Another Thing I Don't Get
There are many things I do not understand but I really don't understand when exactly Halloween became such a huge freaking deal and why I wasn't consulted about it before it happened.
There is a guy on our street who has an inflatable Halloween CAR on his yard. I don't get the significance of that, either. But I shudder to think what this means for his yard at Christmas. When we were on Long Island, we noticed that Halloween is HUGE there. Every house had some serious Halloween decorations. It looked like people had hired services to decorate for Halloween, like some people here do for Christmas.
(As an aside, just so you know that I'm not being discriminatory, when I was growing up, there was a house on our street where the people put up a HUGE, I mean, ENORMOUS Star of David every year. But that's really the only time I've seen other faiths do something so over-the-top. Until now, that is. At Halloween, which is sort of the opposite of religion, right? Or maybe it's a new religion: The Church of Orange Consumerism.) (Oh, I'm sorry. Am I letting the prospect of the huge dental bills in our future make me cynical?)
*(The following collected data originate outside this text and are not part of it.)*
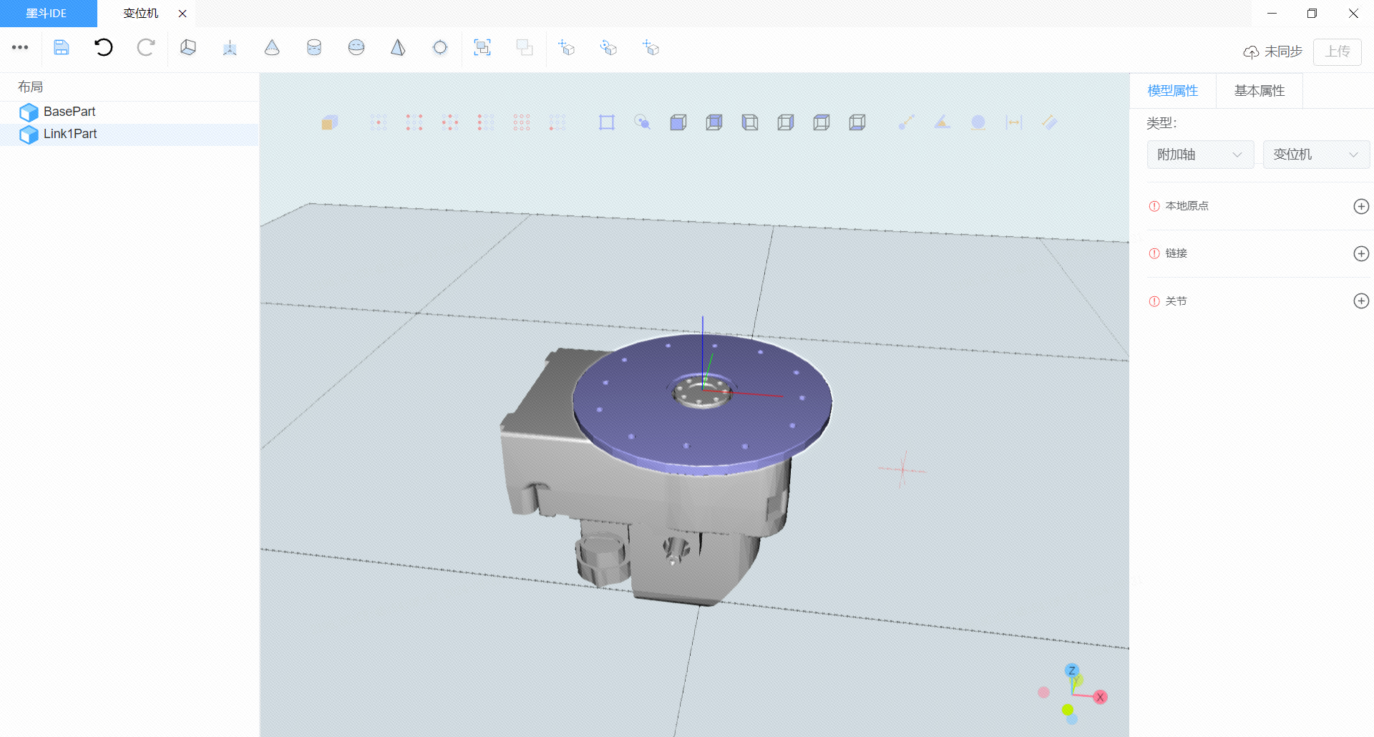Undo the last action

click(104, 48)
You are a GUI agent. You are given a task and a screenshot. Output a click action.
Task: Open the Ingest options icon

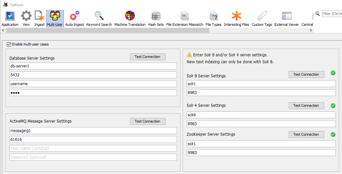point(39,16)
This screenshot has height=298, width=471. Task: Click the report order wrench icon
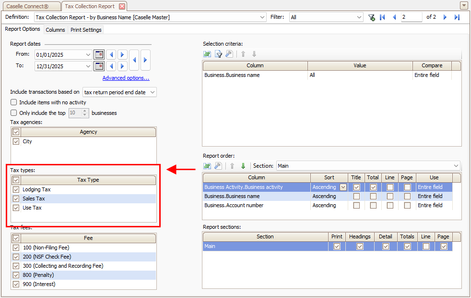218,166
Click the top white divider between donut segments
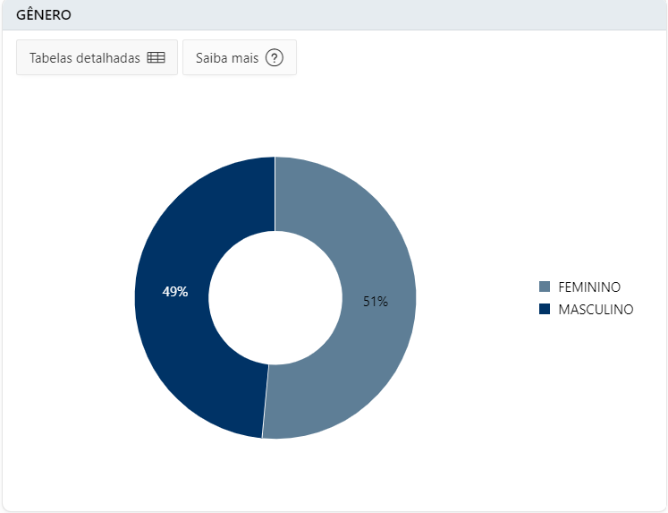This screenshot has width=668, height=513. 275,194
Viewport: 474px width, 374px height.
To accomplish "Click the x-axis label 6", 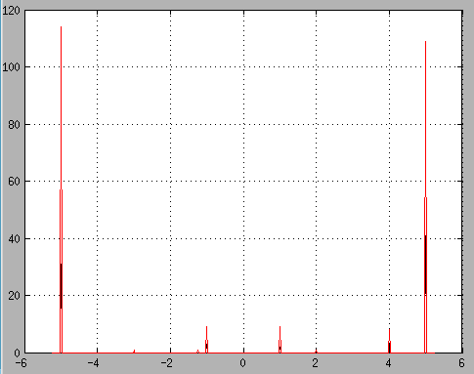I will coord(461,363).
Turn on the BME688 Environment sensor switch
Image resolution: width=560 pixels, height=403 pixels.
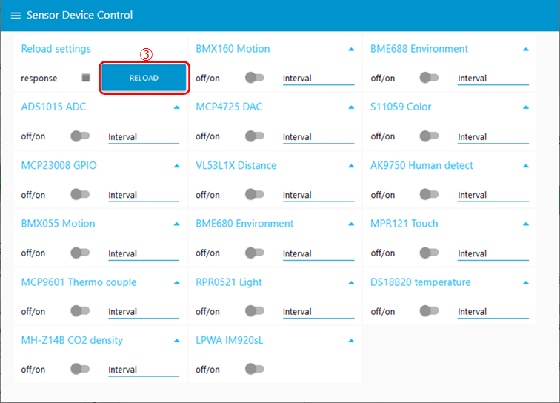429,78
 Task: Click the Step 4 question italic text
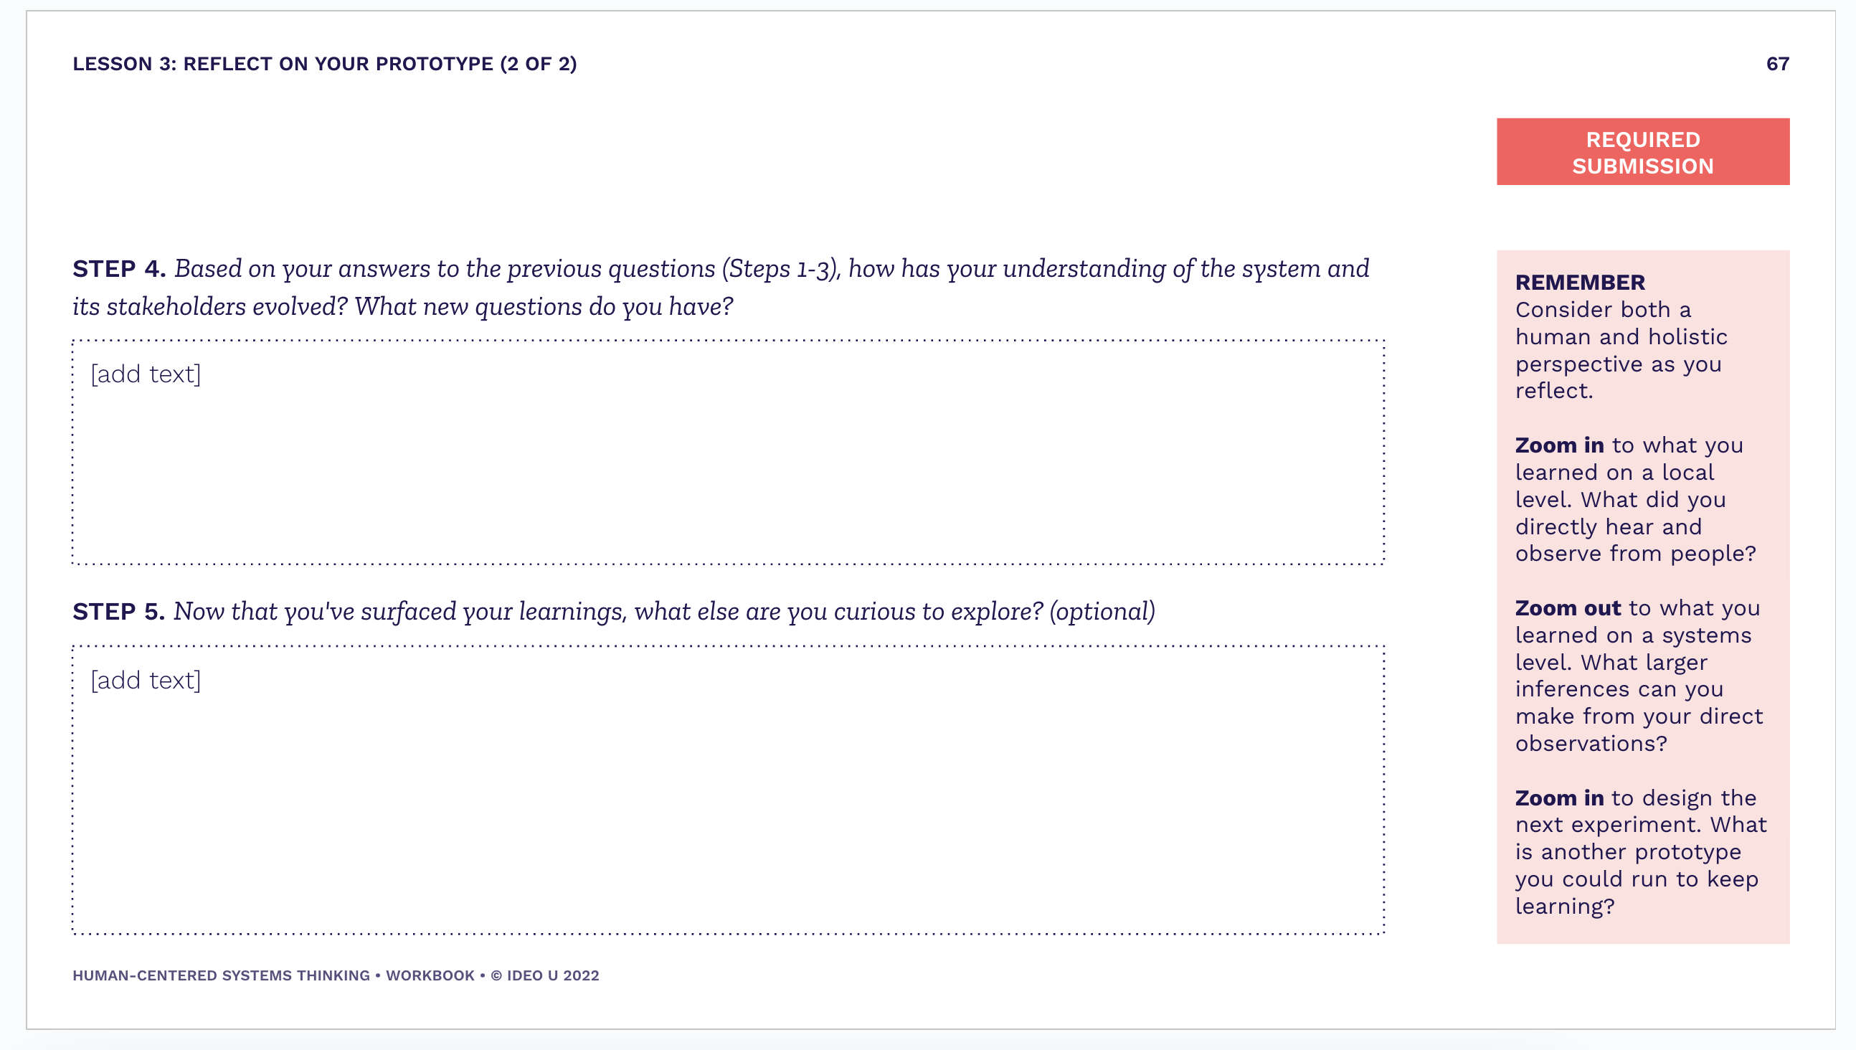721,288
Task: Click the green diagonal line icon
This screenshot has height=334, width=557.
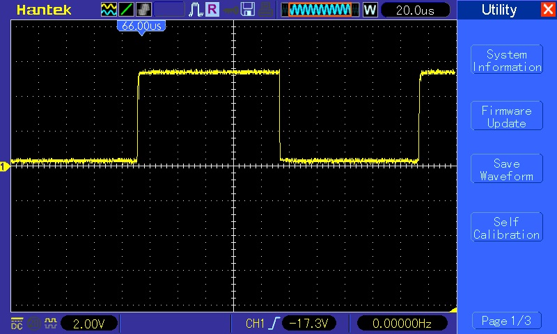Action: pyautogui.click(x=127, y=10)

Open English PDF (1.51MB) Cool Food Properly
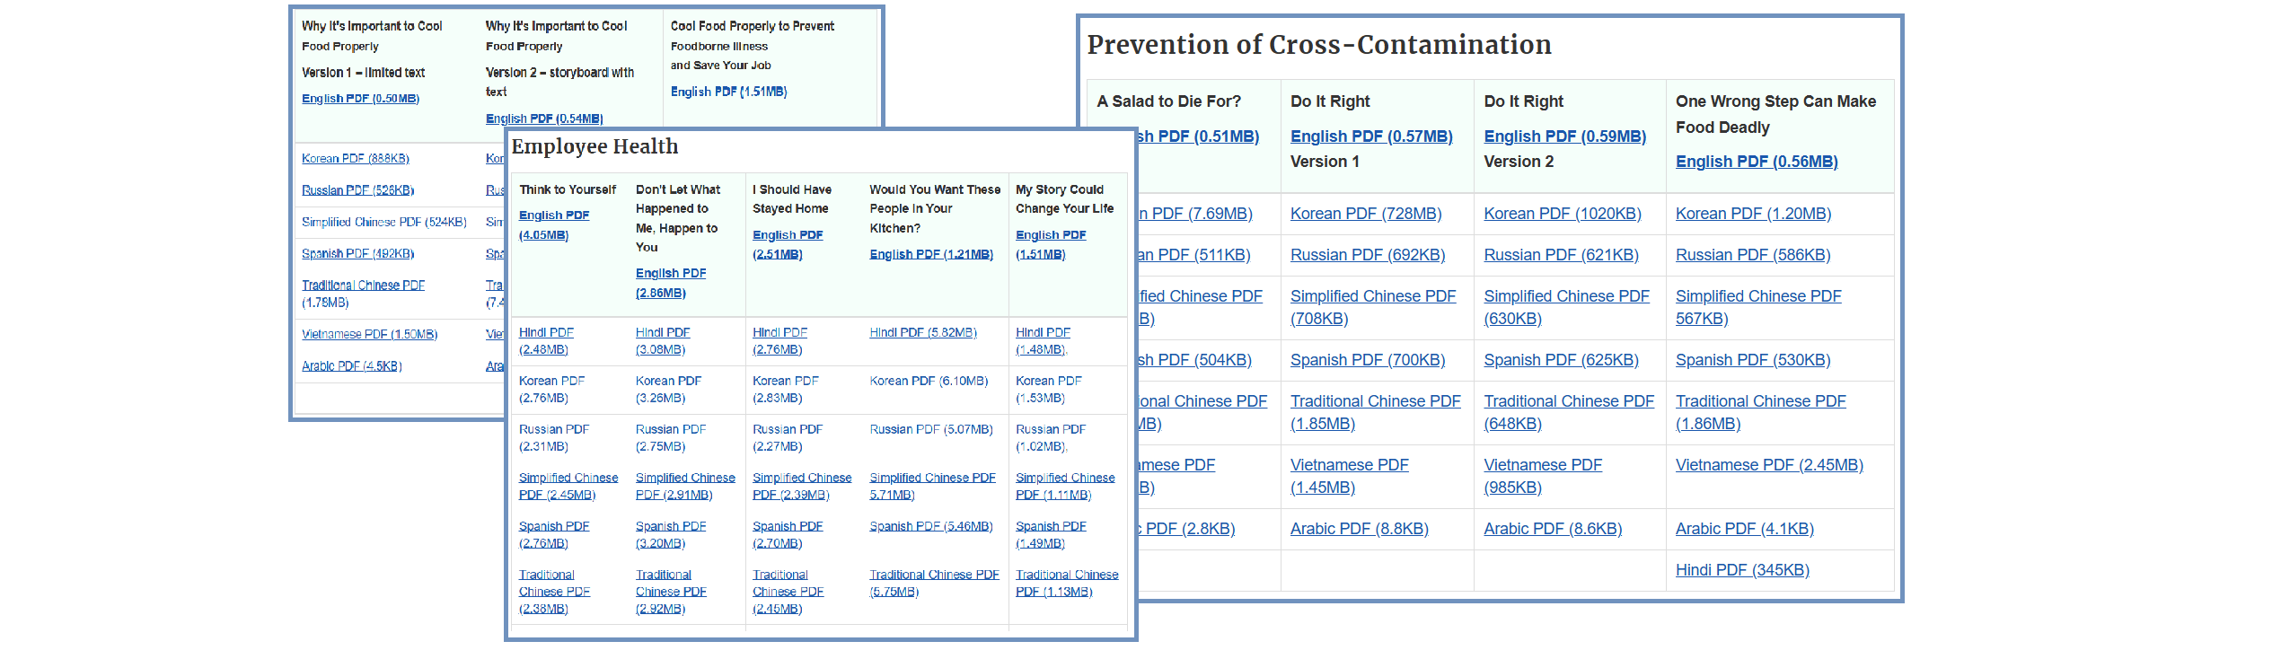728,92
I don't decorate much for Halloween, mostly because once I put something in the attic, it's easier to just go buy new than to try to find it again. So, we HAVE some Halloween decorations, I just don't know where they are. If I could find them, though, they would not be inflatable. Because (I hope I'm not hurting anyone's feelings) I think they're really huge and um, ugly. (I'm sorry if you have an inflatable Halloween car in your yard. Really. I'm sorry on very many levels.)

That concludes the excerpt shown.